また、朱子学の徒であったがために、正之は他の学問を弾圧した。岡山藩主・池田光政は陽明学者である熊沢蕃山を招聘していたが、藩政への積極的な参画を避けた。加賀藩主・前田綱紀が朱子学以外の書物も収集していたことに苦言を呈していた。また、儒学者の山鹿素行は朱子学を批判したため赤穂藩に配流された。
正之の長女・媛姫は上杉家に嫁した後、実母・於万の方による四女・松姫(摩須)[注 3]の毒殺未遂事件で誤って毒を飲んで急死した、と伝わる。於万の方は、側室の産んだ摩須が自分の産んだ媛姫の嫁ぎ先より大藩の前田家に嫁ぐのが許せず、暗殺を謀ったらしい、とされる。事件後、媛姫は上杉家菩提所である林泉寺に葬られた。正之は、後の上杉家の綱勝急死の際の末期養子に関して援助している。摩須は無事に前田家に嫁した(しかし18歳で子を死産し、自身も早世した)。
会津家家訓の第4条には、婦女子について記載されているが、この説によれば、以上の事件が背景にあったものとされる。
以上の松姫毒殺未遂および媛姫誤認死亡は、お万の方が首謀者という説が現在定説になっている。その出所は会津藩の正史『会津藩家世実紀』で、本文中に「松姫の婚礼で実家へ里帰りしていた媛姫の具合が悪くなり婚礼の2日後に亡くなった」とある。その後に本文への小文字補填として、「毒が入った松姫の御膳がお付きの者の機転で取り替えられたため、媛姫がその毒入り膳を食べて死んだと伝わっている」とある。事実を述べた本文に対して、100年以上の後の編纂時にこういった噂があるといって付け加えた文が元になっている。
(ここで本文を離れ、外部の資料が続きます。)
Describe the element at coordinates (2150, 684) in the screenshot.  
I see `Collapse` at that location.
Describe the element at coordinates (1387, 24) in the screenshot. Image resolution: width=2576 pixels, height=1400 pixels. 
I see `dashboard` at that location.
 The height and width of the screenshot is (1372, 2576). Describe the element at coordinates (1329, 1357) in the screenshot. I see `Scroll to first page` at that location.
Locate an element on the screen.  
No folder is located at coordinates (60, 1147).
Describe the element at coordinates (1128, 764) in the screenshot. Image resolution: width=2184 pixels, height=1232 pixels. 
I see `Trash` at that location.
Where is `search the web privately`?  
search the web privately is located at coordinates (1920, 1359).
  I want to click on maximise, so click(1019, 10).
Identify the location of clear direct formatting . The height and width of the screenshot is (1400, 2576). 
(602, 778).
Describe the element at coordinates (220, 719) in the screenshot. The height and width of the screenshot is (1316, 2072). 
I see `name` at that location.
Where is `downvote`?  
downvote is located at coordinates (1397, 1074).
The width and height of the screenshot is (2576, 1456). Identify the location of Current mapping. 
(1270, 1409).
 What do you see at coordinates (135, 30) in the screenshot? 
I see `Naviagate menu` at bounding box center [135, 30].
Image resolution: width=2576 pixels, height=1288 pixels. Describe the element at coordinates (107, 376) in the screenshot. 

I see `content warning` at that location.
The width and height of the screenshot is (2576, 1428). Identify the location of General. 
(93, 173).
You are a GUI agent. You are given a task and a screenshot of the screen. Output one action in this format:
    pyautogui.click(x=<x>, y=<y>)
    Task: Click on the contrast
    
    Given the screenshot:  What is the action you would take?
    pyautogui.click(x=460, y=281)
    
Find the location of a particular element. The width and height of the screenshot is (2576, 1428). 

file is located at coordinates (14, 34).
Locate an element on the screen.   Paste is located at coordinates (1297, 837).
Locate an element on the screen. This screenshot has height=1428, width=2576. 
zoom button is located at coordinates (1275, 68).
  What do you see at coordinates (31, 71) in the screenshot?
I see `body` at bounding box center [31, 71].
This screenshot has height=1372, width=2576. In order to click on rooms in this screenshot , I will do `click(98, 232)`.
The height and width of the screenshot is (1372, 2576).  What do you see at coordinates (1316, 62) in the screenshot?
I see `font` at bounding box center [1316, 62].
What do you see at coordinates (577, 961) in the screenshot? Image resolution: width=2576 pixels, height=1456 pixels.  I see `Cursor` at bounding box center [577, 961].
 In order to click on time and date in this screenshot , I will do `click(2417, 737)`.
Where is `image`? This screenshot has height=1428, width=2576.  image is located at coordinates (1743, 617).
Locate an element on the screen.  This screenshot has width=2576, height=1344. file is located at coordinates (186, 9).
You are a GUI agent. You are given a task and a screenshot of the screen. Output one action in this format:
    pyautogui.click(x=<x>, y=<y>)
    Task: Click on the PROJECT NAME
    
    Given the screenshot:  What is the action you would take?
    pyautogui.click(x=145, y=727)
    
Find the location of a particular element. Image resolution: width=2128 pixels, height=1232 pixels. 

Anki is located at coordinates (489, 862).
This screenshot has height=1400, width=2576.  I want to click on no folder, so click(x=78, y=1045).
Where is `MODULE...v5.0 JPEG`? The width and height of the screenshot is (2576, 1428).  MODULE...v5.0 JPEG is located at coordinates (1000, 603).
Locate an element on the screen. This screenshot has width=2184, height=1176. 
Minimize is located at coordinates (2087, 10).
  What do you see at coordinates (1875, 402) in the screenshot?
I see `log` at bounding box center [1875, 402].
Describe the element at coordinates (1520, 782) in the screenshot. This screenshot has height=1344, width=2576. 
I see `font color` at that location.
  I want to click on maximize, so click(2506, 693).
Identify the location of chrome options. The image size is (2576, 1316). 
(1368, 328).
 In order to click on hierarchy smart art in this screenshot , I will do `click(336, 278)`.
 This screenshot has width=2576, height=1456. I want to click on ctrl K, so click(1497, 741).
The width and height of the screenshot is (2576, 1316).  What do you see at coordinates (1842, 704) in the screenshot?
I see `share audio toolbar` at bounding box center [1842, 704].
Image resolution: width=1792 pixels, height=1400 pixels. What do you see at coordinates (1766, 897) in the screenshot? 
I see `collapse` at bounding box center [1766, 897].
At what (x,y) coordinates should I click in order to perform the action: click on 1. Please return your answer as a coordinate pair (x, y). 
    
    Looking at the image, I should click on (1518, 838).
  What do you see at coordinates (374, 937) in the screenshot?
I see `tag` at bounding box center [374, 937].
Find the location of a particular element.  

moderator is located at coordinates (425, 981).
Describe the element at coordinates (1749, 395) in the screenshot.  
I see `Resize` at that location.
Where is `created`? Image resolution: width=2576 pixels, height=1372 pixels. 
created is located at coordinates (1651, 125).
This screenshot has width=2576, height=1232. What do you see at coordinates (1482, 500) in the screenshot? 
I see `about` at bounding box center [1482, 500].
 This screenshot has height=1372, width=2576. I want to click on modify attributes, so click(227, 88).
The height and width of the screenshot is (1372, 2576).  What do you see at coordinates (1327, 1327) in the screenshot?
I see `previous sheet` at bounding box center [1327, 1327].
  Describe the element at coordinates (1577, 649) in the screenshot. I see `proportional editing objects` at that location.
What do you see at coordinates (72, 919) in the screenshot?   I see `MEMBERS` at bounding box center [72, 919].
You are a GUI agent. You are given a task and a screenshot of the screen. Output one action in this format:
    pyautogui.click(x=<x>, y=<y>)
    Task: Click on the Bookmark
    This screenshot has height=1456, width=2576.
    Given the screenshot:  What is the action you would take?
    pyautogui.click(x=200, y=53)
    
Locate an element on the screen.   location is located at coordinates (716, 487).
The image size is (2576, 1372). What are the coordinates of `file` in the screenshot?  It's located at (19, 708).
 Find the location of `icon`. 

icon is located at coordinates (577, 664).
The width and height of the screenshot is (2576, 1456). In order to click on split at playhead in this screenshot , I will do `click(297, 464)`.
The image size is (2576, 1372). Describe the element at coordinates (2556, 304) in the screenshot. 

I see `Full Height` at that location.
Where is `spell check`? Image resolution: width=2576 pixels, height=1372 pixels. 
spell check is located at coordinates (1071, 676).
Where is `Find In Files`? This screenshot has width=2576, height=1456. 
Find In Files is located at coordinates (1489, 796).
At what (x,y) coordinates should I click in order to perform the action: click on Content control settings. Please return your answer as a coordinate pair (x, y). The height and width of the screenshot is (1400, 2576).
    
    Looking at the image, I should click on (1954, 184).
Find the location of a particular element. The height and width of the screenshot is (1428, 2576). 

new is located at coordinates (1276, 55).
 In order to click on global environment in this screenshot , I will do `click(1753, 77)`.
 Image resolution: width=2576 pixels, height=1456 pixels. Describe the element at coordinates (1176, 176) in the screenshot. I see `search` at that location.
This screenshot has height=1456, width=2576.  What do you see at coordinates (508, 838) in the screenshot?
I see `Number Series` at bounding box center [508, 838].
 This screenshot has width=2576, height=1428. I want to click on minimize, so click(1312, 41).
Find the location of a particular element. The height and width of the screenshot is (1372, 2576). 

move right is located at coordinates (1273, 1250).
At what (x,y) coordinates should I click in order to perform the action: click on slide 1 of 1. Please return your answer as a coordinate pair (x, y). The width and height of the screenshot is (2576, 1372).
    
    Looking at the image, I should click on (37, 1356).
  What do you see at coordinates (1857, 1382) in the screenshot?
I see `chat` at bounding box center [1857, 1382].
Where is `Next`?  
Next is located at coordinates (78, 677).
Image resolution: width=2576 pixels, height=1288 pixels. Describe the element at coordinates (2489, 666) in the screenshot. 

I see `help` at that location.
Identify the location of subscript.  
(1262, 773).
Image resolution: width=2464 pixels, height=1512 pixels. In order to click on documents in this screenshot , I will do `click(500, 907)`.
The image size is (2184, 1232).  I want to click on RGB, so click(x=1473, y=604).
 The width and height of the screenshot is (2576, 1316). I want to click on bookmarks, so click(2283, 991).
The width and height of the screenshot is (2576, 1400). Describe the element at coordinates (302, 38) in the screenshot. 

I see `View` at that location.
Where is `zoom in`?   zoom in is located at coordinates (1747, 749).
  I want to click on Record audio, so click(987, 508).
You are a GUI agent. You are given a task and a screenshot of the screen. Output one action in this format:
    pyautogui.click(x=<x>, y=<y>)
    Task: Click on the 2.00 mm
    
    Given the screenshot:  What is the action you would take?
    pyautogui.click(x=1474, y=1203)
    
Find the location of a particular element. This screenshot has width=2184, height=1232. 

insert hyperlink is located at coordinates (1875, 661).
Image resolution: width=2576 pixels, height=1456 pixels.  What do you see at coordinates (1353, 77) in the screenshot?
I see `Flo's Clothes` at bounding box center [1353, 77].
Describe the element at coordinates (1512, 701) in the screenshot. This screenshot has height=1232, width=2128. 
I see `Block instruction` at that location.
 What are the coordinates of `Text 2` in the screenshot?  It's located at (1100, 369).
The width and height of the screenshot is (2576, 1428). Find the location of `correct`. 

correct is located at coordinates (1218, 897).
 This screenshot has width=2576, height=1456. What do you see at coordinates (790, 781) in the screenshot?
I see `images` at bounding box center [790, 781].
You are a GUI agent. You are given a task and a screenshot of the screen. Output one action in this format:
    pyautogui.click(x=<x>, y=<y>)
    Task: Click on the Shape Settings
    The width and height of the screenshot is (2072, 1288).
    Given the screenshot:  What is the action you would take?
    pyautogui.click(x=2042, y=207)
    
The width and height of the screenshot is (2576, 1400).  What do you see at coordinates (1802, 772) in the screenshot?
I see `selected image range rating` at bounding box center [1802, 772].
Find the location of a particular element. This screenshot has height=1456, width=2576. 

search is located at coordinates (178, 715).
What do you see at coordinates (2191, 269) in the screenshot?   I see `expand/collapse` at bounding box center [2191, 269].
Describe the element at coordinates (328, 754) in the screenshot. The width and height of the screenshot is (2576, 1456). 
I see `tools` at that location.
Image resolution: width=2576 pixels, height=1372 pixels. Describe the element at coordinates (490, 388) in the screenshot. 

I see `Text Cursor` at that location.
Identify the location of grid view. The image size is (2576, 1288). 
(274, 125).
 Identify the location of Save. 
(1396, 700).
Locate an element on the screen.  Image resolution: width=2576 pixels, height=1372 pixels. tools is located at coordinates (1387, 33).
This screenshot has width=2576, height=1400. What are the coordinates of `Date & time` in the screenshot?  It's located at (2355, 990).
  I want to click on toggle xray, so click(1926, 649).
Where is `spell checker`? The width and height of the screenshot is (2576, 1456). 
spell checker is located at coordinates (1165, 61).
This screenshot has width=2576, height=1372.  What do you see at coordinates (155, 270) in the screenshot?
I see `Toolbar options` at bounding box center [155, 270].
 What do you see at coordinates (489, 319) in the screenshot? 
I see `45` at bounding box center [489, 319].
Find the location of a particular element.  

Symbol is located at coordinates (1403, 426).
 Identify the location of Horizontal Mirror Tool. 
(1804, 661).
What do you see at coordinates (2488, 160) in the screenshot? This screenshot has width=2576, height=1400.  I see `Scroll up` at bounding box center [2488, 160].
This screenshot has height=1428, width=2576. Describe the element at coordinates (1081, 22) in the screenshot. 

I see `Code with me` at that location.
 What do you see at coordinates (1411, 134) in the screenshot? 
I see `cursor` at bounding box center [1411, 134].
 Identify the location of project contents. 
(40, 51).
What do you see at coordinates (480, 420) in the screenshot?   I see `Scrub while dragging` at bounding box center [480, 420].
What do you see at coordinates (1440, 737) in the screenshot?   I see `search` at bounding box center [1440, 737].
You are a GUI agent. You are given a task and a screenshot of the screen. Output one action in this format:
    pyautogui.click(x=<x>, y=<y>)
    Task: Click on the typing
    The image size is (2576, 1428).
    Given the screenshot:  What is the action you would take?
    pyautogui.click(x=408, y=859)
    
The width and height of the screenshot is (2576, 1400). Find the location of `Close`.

正史の事実ではなく、後に加えられた言い伝えなのである。実際、『会津藩家世実紀』ではその後、媛姫は急病死とされ、保科家・上杉家とも一切捜査も処分もされた形跡がない。また、お万の方はその後も正之の正妻として同じ屋敷に住み、上杉、前田、稲葉家と後々まで親しく交際を続けている。正之の死後も2代藩主・正経の生母として絶大な影響力を保った。
明治以降、旧大名家へのタブーがなくなると、江戸研究家の三田村鳶魚がこういったエピソードを取り上げて発刊し、それが次第に知られて小説の元ネタになり広く知られるようになった。ただし、鳶魚は良し悪しいくつかある中、悪いエピソードのみ取り上げ、聖人といわれる保科正之が何でお万の方を寵愛したのかわからない、とお万の方を独断的に悪女と決めつけている。現在のお万の方悪女説は、こういった影響をかなり受けていると思われる。